After the commemorations for the atomic atrocities at Hiroshima and Nagasaki, Prime Minister Shinzo Abe has a few days left to contemplate what he will say about war and peace on the 70th anniversary of Japan's defeat and surrender. He has a wonderful opportunity to set a new path for Japan, for Asia and the world. I fear that he will continue to bulldoze a wrong and dangerous road.

"I am become Death, the destroyer of worlds," Robert Oppenheimer, father of the atomic bomb, wrote, quoting from the Bhagavad Gita, about the bombs. But war is also death, and World War II saw too many atrocities and too many leaders with blood on their hands.
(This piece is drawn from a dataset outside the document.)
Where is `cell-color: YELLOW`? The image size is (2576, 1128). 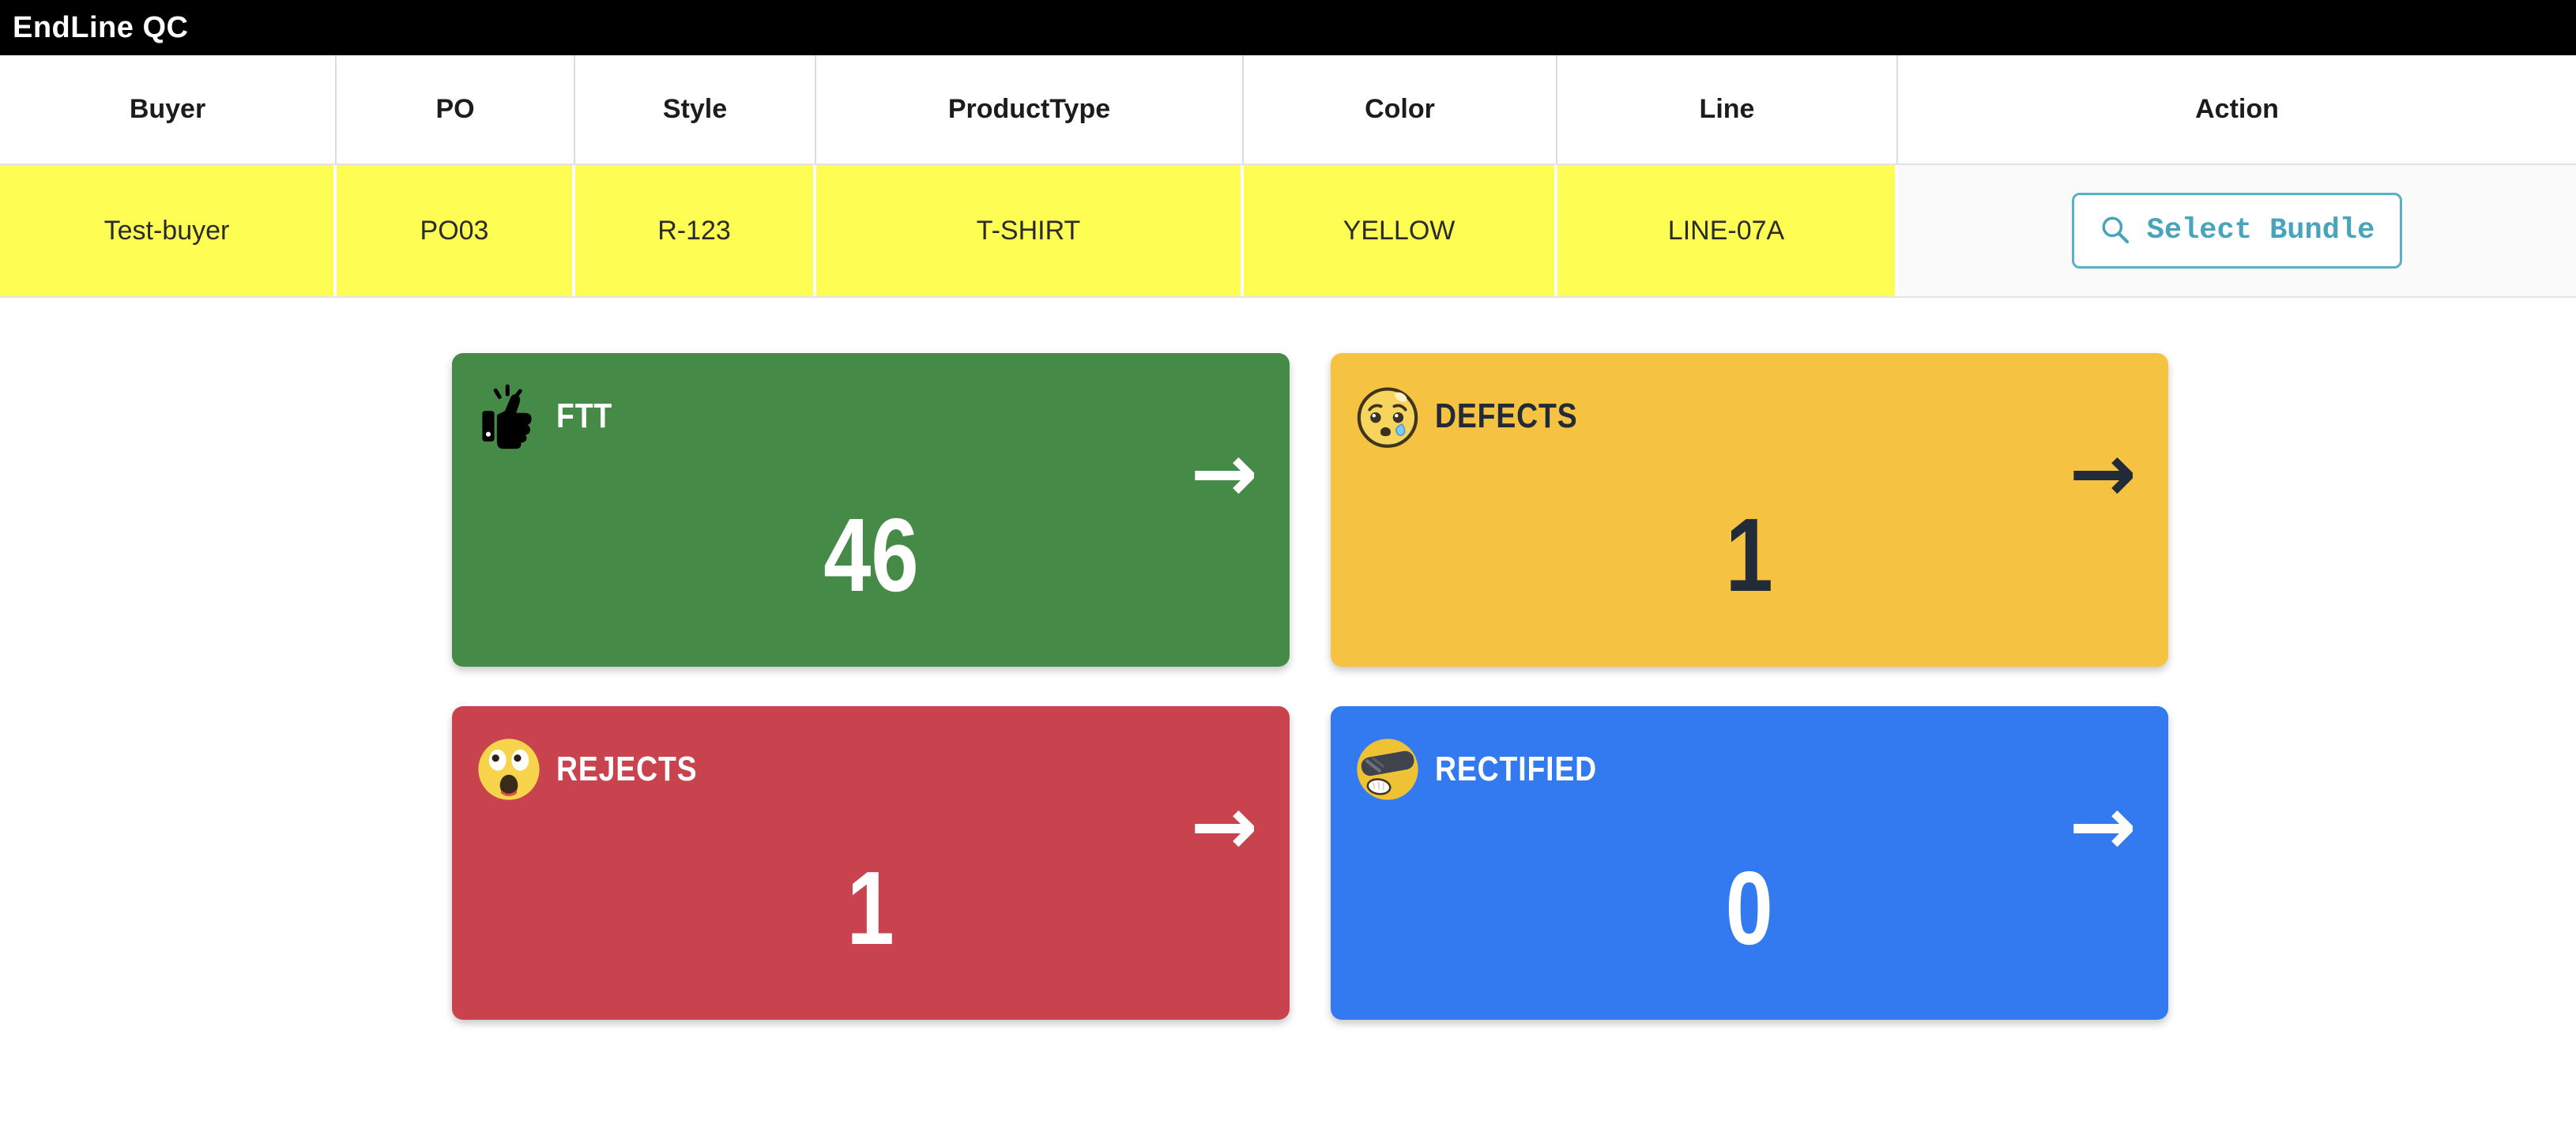
cell-color: YELLOW is located at coordinates (1400, 230).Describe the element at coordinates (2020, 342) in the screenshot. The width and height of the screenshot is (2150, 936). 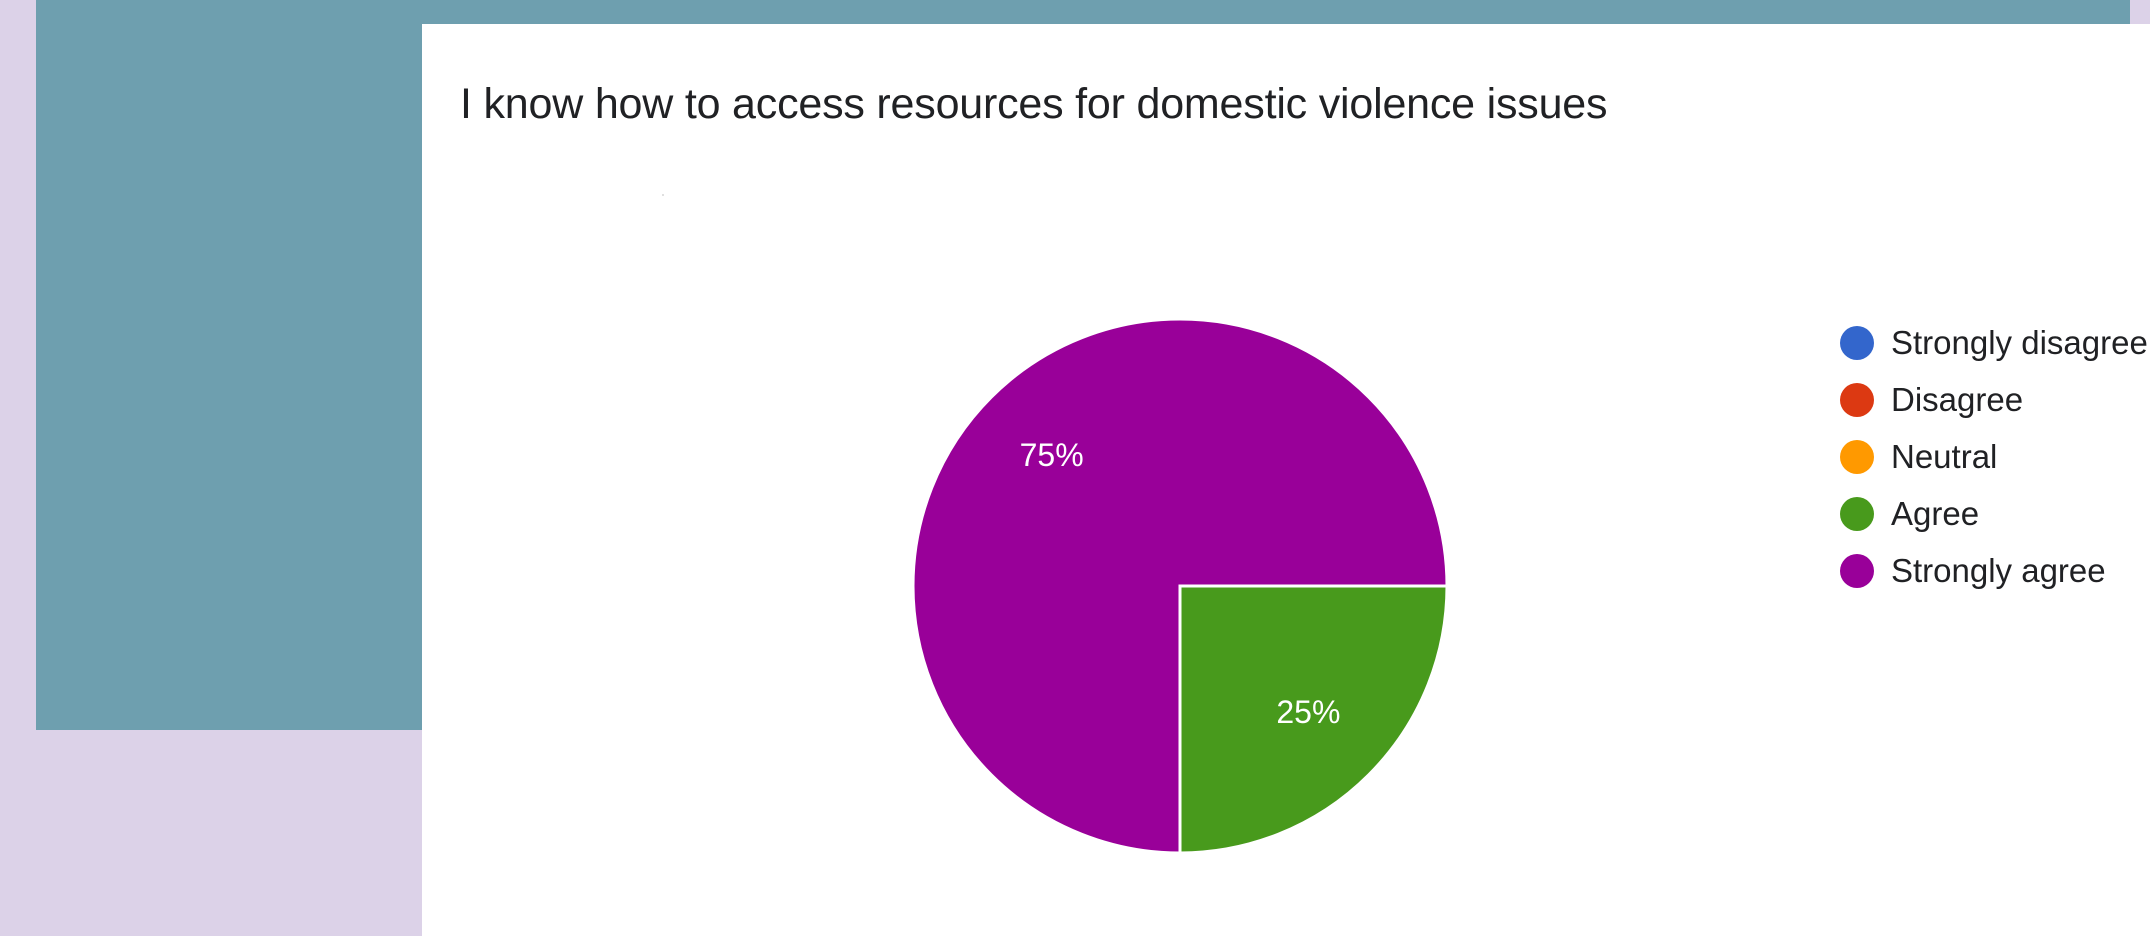
I see `legend-label: Strongly disagree` at that location.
Altogether, up to 85 million people died in the war, including 3.3 million Japanese.

Before the dropping of the atomic bombs, there was the massacre of Nanjing, with over 200,000 Chinese dead according to the International Military Tribunal for the Far East (Japanese estimates are considerably lower), or 300,000 according to China; the Shoah (or Holocaust) slaughtering six million Jews, plus the murder of five million non-Jews by the Nazis; the battle of Stalingrad with two million casualties; the Burma Death Railway, on which an estimated 90,000 died, the majority civilians; mass murder of civilians on all sides by wholesale bombing of Osaka (10,000 killed), London (20,000), Berlin (20,000-50,000), Dresden (25,000), Hamburg (42,000), and Tokyo (100,000 plus); the battle of Normandy with 425,000 casualties; battles for Iwo Jima (nearly 18,000 Japanese dead and 7,000 Americans) and Okinawa (149,193 Japanese civilian deaths, many of them enforced suicides or human shields, 77,166 Imperial Japanese soldiers, and 14,009 American troops, plus about 600 from Korea, Britain and Taiwan).